DIRECTIVE: Edit the records below so that every "three-dot" reads "ellipsis", with nothing else changed.

[BEGIN RECORDS FOR THE TASK]

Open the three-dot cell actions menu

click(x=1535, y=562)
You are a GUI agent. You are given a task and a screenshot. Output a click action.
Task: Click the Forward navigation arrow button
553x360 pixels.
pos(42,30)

[END RECORDS FOR THE TASK]

FINAL ANSWER:
Open the ellipsis cell actions menu

click(x=1535, y=562)
You are a GUI agent. You are given a task and a screenshot. Output a click action.
Task: Click the Forward navigation arrow button
553x360 pixels.
pos(42,30)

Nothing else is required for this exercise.